Copy, word for word, the line containing "Viewport: 618px width, 742px" and each line that follows it in the entries below; pictures do not belong in the copy.

# # # #

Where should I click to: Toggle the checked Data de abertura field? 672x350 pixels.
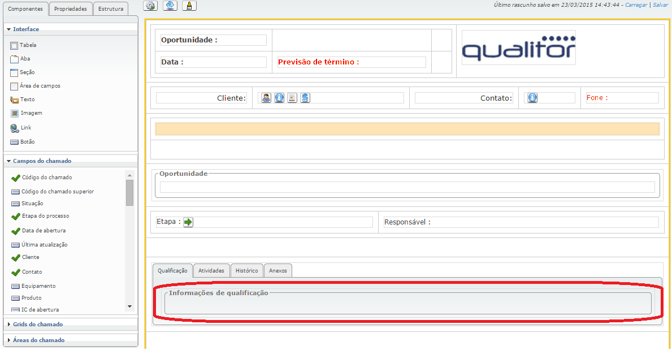(x=16, y=231)
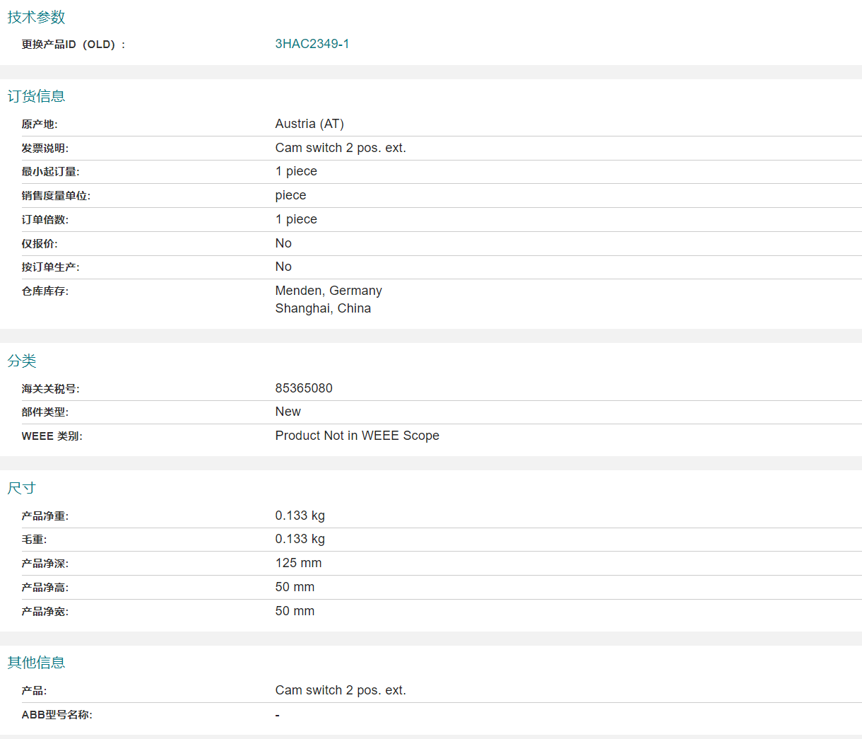
Task: Click the 尺寸 section heading
Action: 21,488
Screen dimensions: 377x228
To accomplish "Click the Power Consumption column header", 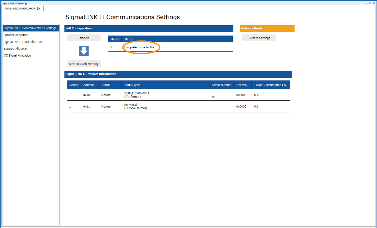I will click(x=271, y=85).
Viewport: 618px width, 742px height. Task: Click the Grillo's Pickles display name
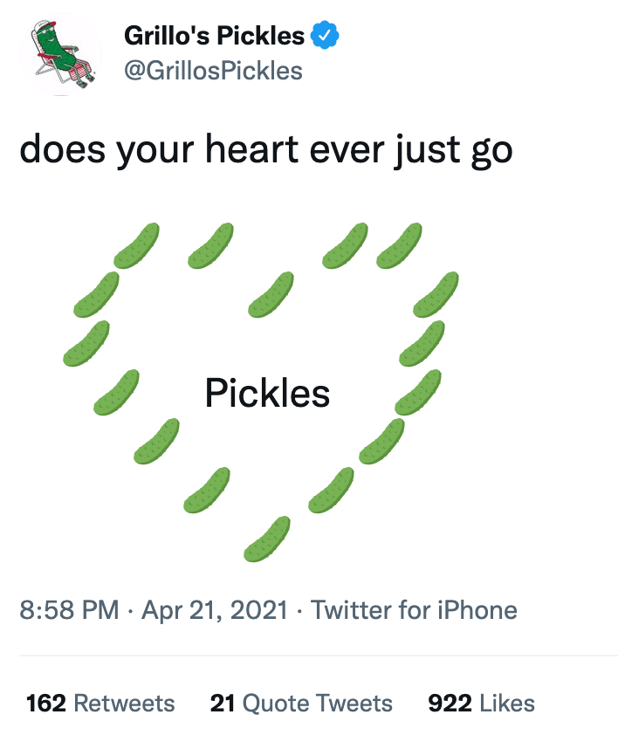tap(215, 36)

# # # #

### WRITTEN RESPONSE
Viewport: 618px width, 742px height. Task: Click the Grillo's Pickles display name
tap(215, 36)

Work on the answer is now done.